Kandahar (Afghanistan): A day after seven UN staffs were killed by a mob in the worst attack on the world body in Afghanistan since the 2001 invasion in protests against a Quran burning in the US, ten people died on Saturday in new protests.

The fresh protests began in the centre of the main southern city of Kandahar and spread as police clashed with crowds marching towards the UN offices and provincial administration headquarters, witnesses said.

Police had fired into the air to try to deter thousands of protesters heading towards the buildings, a reporter at the scene said.

Smoke was rising from different parts of the city as protesters burned cars and tyres.

The provincial authorities said the protesters had damaged government and private buildings and torched vehicles.

Daud Farhad, a senior doctor in the city's main hospital, said the death toll had risen to 10. About 83 others were injured, including two members of the Afghan security forces, he said.
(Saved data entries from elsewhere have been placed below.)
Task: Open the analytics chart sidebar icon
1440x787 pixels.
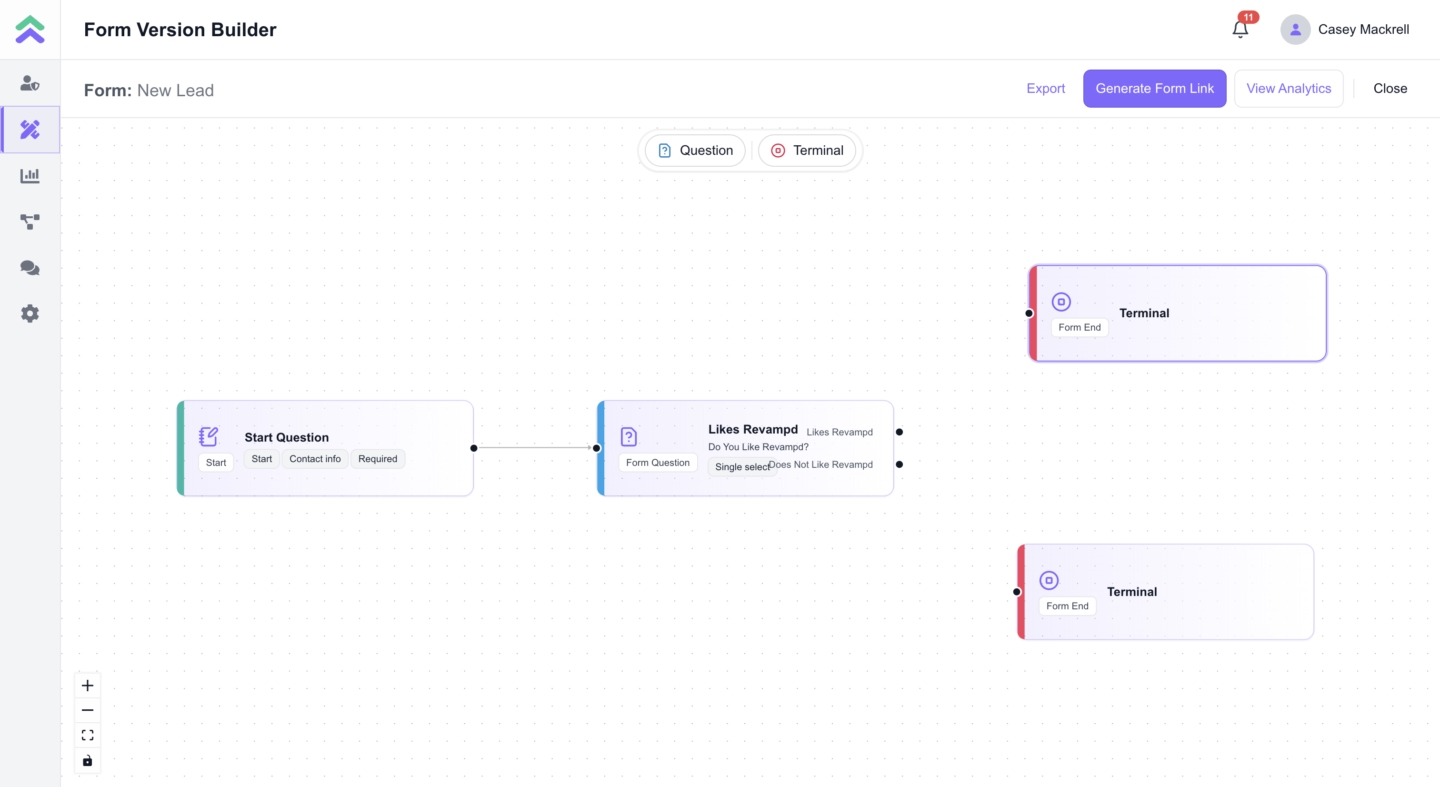Action: click(30, 176)

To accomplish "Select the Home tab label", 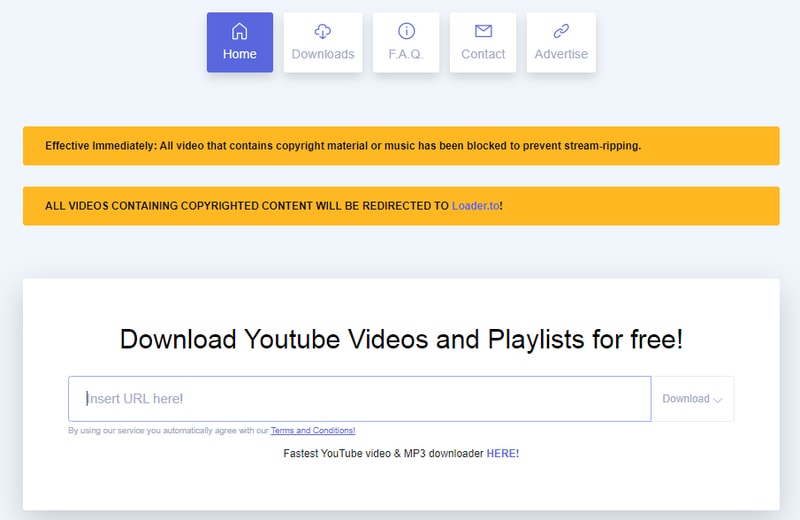I will pos(239,54).
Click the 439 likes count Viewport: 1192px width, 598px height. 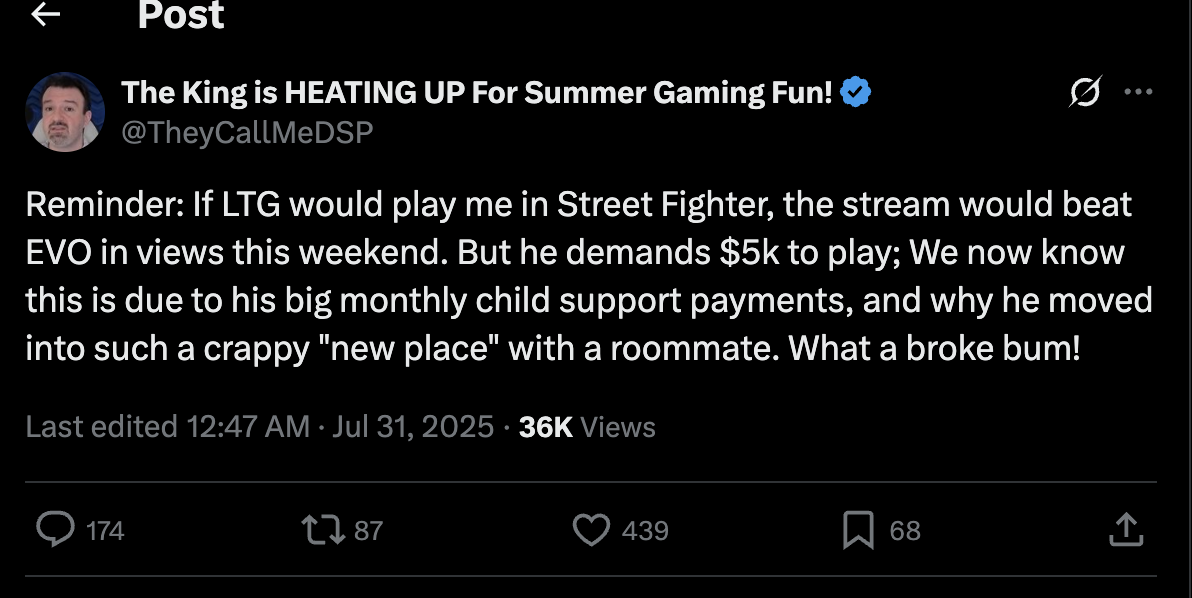(645, 530)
Provincial authorities had earlier given a toll of nine dead and 73 injured.

Kandahar is the spiritual heartland of the Taliban, who have fought an insurgency against President Hamid Karzai's government in Kabul and its Western allies since they were ousted by the US-led invasion.
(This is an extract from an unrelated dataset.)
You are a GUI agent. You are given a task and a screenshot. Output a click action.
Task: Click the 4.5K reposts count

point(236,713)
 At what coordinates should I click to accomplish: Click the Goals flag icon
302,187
"Death to America" and "Death to Karzai" chanted the demonstrators. "They have insulted our Quran," shouted one.

A news freporter saw two unidentified bodies being removed by demonstrators in Chawk Saheedan, a central location where the protests started.

Zalmai Ayoubi, a spokesman for the provincial administration, said a bus and a girls' school had also been set ablaze.

He said that "destructive elements have entered the crowds and are trying to turn it violent". Ayoubi added that all the dead and injured were protestors.

The administration said 16 people, seven of them armed, had been arrested.

The protest came a day after seven UN foreign staff -- three Europeans and and four Nepalese guards -- were killed during similar demonstrations in the normally relatively calm northern city of Mazar-i-Sharif.

The Taliban claimed responsibility for the Mazar-i-Sharif violence following a battle lasting more than three hours in which part of the UN compound was burned down amid small-arms fire and explosions.

US President Barack Obama condemned the attack while UN Secretary General Ban Ki-moon said it was "an outrageous and cowardly attack".